PROBLEM SET:
• a. According to the article on the GAO audit of SAVE below, since what year has USCIS run monthly checks on the accuracy of SAVE reporting?
• b. Render this sentence from the article on the GAO audit of SAVE into Spanish: "GAO said USCIS has taken actions to protect the privacy of personal information related to SAVE, such as requiring SAVE user agencies to sign a memorandum of agreement (MOA) stating the intended use of the system and provisions for safeguarding information."
• c. Carry the article on the GAO audit of SAVE forward from its final paragraph.

SOURCE EXTRACT:

^^^^^^^^

From Fiscal Year 2012 through FY 2016, a Government Accountability Office (GAO) audit found the majority of United States Citizenship and Immigration Services (USCIS) Systematic Alien Verification for Entitlements (SAVE) system user agencies that received a SAVE response prompting them to institute additional verification did not complete the required additional steps to verify the benefit applicant’s immigration status.
GAO said, “Millions of applicants for healthcare, licenses and other benefits rely on [the] SAVE system to verify their immigration or naturalized or derived citizenship status at the request of over 1,000 federal, state and local user agencies [which] use the information from SAVE to help determine an applicant’s eligibility for benefits. Programs required or authorized to participate include Medicaid, certain license-issuing programs (such as driver’s licenses), federal food and housing assistance, and educational programs.”
GAO said USCIS “has taken steps to assess the accuracy of the information reported by its SAVE system,” such as conducted monthly checks since 2014 “to ensure SAVE is accurately reporting information contained in its source systems. In addition, USCIS reports that SAVE status verifiers, who manually research a benefit applicant’s immigration status during a process known as additional verification, accurately reported the applicant’s status 99 percent of the time.”
Still, GAO reported, “USCIS does not have sufficient controls to help ensure agencies are completing the necessary steps because of inconsistent guidance, and lacks reasonable assurance that SAVE user agencies have completed training that explains this procedure. Improving guidance and ensuring training on verification requirements could help USCIS better ensure agencies have complete and accurate information for making eligibility determinations.”
GAO said USCIS has taken actions to protect the privacy of personal information related to SAVE, such as requiring SAVE user agencies to sign a memorandum of agreement (MOA) stating the intended use of the system and provisions for safeguarding information.
“USCIS has also established mechanisms for access, correction and redress regarding use of an individual’s personal information. “However, GAO said its audit “found these mechanisms were largely ineffective and unlikely to enable benefit applicants to make timely record corrections. Specifically, USCIS provides a fact sheet for benefit applicants stating their immigration status could not be verified, along with information on contacting DHS to update or correct their records. However, the fact sheet’s guidance on contacting DHS was not specific or clear, which could hinder benefit applicants’ efforts to contact [the] Department of Homeland Security [DHS].”

^^^^^^^^

INFORMATION GIVEN:
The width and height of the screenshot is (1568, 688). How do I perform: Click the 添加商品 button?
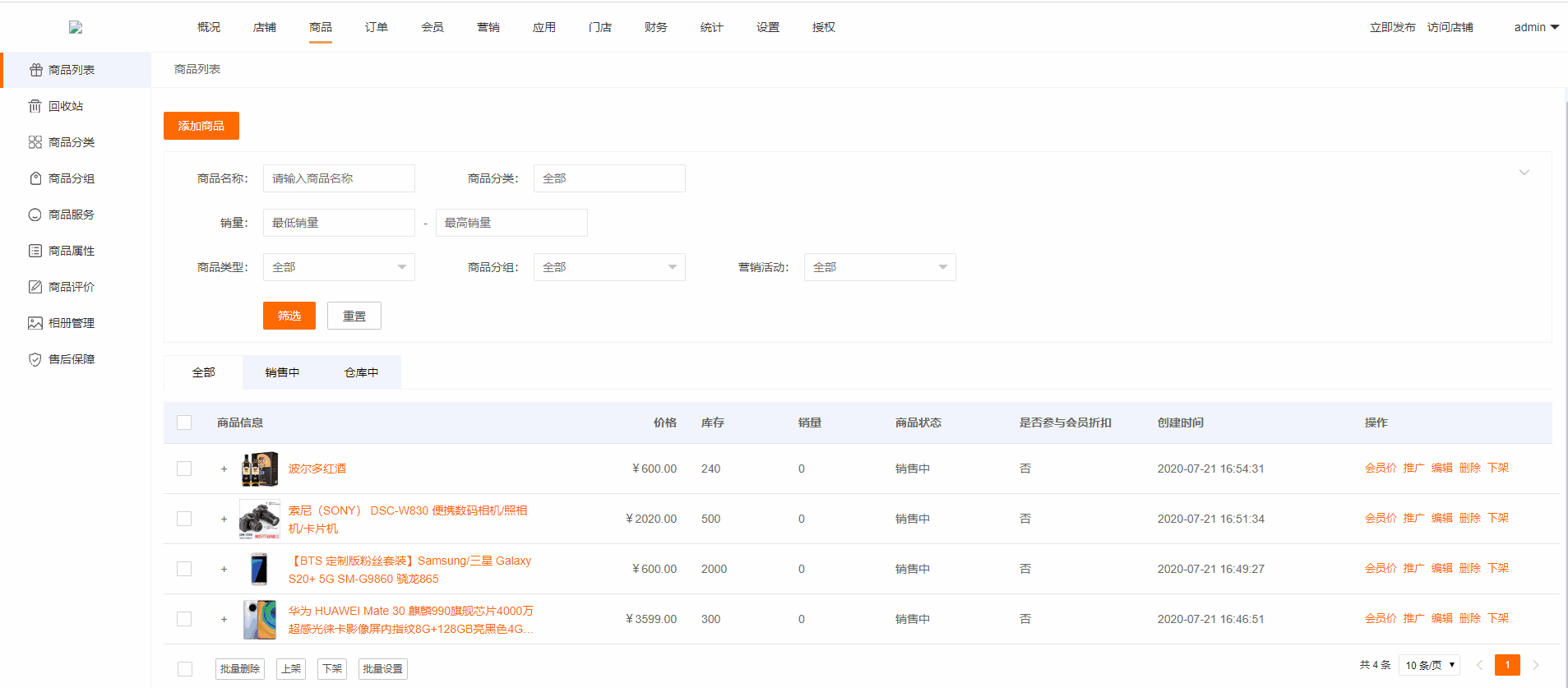(201, 126)
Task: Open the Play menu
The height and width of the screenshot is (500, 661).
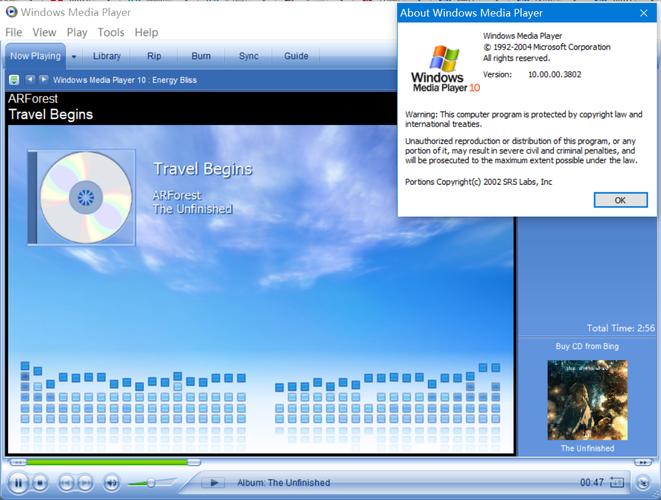Action: (77, 33)
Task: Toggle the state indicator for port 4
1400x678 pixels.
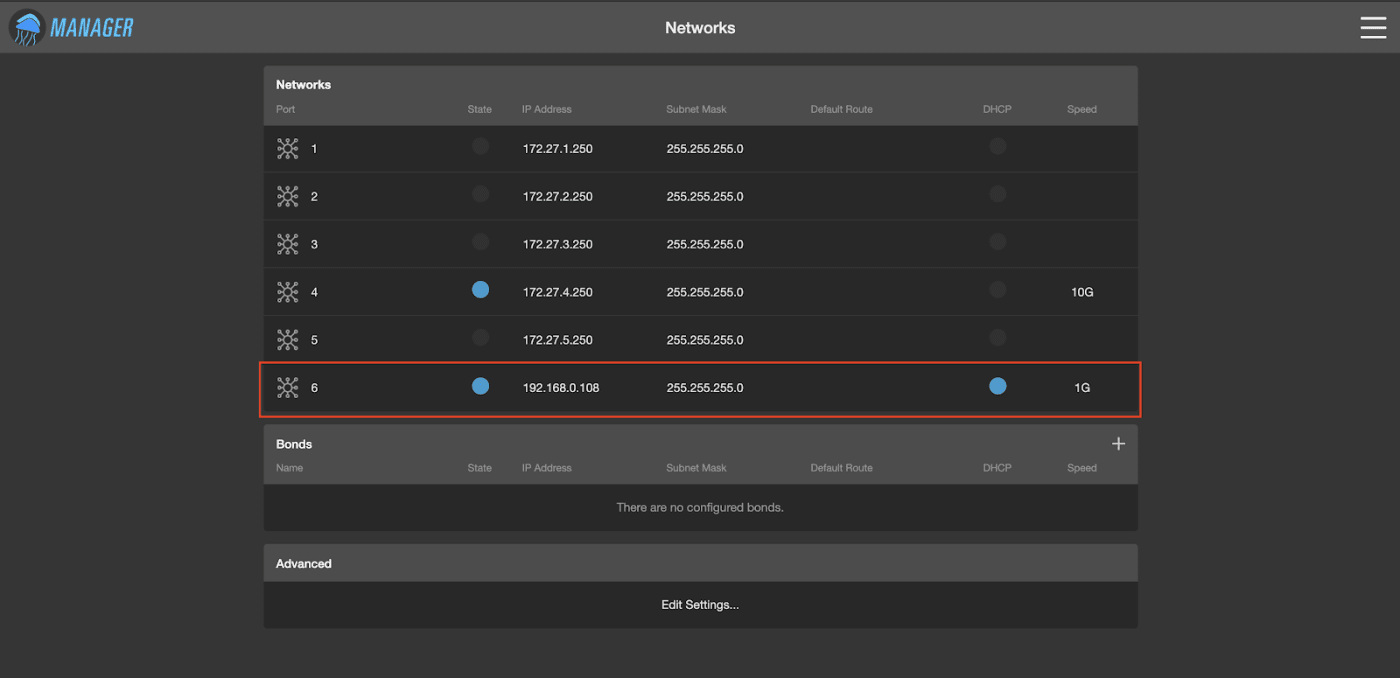Action: (480, 289)
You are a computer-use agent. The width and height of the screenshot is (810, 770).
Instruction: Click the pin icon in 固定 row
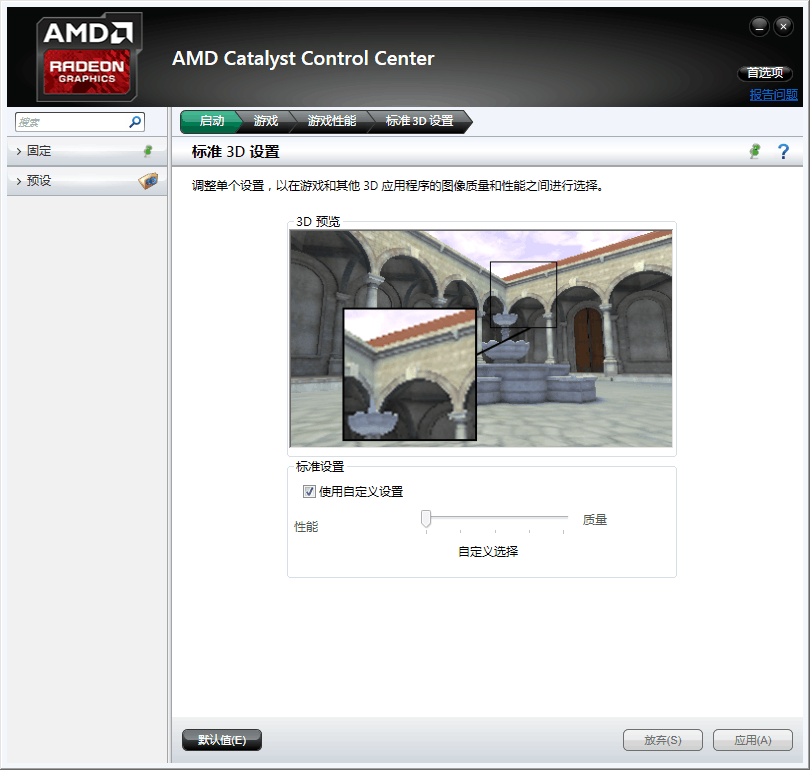(x=148, y=151)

^^^^^^^^

RESPONSES TO THE EXERCISE:
• a. Since 2014.

• b. La GAO dijo que USCIS ha tomado medidas para proteger la privacidad de la información personal relacionada con SAVE, como exigir a las agencias usuarias de SAVE que firmen un memorando de acuerdo (MOA) en el que se indiquen el uso previsto del sistema y las disposiciones para salvaguardar la información.

• c.
“Without an effective method for ensuring individuals can access and correct their information, benefit applicants may face challenges ensuring accurate information is used in a SAVE check and appealing potentially erroneous denials of benefits with the user agency in a timely manner,” GAO found.
USCIS’s SAVE Monitoring and Compliance (M&C) branch monitors user agencies’ use of SAVE in accordance with their MOA, but “SAVE M&C’s monitoring efforts have not improved agency compliance rates for the two monitored behaviors—deleting inactive user accounts and instituting additional verification when prompted,” GAO said, noting, “For example, [it] found only 4 of 40 agencies monitored from Fiscal Years 2013 through 2015 had improved their compliance with requirements to complete additional verification when prompted. Further M&C does not have a documented, risk-based strategy for monitoring. Without such a strategy, USCIS is not well-positioned to target its monitoring efforts on the agencies most in need of compliance assistance or ensure the most effective use of its limited resources.”
GAO made nine recommendations to USCIS, including that USCIS improve guidance and ensure training on verification requirements; develop and implement a more effective method for record correction; and develop a documented, risk-based strategy for monitoring and compliance.
DHS concurred with GAO’s recommendations.